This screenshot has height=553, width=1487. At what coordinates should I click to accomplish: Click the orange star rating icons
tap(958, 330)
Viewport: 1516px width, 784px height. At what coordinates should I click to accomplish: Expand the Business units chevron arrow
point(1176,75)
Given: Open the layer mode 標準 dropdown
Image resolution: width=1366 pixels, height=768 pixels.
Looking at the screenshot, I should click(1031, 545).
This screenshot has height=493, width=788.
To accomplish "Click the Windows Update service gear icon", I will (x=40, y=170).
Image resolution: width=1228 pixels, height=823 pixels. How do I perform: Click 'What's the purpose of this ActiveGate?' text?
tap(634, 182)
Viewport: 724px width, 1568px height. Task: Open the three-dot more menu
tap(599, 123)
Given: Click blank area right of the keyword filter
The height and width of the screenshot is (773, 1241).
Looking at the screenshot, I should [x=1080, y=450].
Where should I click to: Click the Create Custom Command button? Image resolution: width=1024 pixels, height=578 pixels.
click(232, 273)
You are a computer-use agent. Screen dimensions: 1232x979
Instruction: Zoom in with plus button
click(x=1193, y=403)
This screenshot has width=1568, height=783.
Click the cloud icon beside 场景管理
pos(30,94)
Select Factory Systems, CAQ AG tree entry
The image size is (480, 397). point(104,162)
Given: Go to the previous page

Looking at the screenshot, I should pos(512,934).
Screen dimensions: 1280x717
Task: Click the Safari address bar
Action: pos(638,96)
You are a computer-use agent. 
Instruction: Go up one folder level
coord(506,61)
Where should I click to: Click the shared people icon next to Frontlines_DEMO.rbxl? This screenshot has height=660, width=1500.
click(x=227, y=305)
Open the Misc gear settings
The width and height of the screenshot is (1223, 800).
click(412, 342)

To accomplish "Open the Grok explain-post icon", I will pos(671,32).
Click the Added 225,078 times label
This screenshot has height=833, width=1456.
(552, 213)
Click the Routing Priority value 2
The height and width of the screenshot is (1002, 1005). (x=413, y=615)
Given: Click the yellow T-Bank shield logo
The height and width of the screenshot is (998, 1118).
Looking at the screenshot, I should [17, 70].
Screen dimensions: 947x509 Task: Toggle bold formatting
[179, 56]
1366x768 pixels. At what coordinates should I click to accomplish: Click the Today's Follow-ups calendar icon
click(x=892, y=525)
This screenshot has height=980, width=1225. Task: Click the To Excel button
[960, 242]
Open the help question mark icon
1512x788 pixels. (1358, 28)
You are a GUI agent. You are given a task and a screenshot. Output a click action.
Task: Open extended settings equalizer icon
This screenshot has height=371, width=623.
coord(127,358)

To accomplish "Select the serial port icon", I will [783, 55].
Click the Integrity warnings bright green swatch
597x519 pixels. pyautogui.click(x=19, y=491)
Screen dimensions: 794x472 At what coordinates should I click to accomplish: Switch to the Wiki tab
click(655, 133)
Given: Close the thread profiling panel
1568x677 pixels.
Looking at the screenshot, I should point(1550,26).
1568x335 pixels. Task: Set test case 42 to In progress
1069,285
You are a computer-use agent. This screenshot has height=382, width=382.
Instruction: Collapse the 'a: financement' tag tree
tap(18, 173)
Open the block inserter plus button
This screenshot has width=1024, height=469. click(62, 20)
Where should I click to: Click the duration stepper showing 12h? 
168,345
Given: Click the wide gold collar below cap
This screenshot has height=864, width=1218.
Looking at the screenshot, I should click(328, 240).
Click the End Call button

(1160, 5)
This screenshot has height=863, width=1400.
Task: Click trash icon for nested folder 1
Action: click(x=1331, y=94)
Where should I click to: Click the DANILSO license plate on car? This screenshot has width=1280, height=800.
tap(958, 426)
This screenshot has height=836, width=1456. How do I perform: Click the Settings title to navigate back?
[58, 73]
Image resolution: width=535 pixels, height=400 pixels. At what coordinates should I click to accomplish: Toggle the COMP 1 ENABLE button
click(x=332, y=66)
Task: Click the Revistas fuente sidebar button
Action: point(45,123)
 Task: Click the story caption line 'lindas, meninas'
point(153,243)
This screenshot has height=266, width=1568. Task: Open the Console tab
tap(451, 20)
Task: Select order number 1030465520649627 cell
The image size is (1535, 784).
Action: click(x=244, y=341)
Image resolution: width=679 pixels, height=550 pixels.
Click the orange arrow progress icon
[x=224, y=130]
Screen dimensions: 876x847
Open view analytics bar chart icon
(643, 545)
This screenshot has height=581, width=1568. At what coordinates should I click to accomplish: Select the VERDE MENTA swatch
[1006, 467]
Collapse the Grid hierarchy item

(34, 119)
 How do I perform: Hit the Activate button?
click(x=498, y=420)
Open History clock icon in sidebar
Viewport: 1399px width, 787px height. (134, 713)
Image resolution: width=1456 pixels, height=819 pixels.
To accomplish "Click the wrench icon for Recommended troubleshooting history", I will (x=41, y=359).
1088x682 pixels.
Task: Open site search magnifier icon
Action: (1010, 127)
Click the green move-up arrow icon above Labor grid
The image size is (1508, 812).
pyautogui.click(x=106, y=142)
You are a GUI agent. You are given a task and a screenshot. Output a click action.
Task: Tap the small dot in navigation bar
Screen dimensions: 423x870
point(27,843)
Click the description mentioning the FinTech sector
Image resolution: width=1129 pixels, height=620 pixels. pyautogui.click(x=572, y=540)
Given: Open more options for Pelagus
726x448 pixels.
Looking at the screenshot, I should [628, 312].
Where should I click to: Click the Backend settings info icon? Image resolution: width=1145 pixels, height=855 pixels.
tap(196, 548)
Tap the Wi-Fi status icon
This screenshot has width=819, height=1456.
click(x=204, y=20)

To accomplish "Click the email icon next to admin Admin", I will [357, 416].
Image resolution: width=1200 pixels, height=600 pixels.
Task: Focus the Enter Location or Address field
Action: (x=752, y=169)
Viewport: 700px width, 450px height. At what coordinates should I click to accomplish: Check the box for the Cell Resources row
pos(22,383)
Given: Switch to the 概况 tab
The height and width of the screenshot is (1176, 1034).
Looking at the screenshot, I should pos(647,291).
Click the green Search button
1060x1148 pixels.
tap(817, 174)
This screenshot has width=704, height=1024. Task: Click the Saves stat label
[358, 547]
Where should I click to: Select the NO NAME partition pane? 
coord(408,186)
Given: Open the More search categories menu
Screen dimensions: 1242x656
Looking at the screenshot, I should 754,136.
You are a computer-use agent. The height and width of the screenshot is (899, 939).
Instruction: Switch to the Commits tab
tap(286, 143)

--

TASK OBJECTIVE → Repeat verbatim the rows that begin with the line containing "This screenshot has width=704, height=1024." and continue through the end of the rows.

CORRECT ANSWER →
This screenshot has width=704, height=1024. Task: Click the Saves stat label
[358, 547]
Where should I click to: Select the NO NAME partition pane? 
coord(408,186)
Given: Open the More search categories menu
Screen dimensions: 1242x656
Looking at the screenshot, I should 754,136.
You are a computer-use agent. The height and width of the screenshot is (899, 939).
Instruction: Switch to the Commits tab
tap(286, 143)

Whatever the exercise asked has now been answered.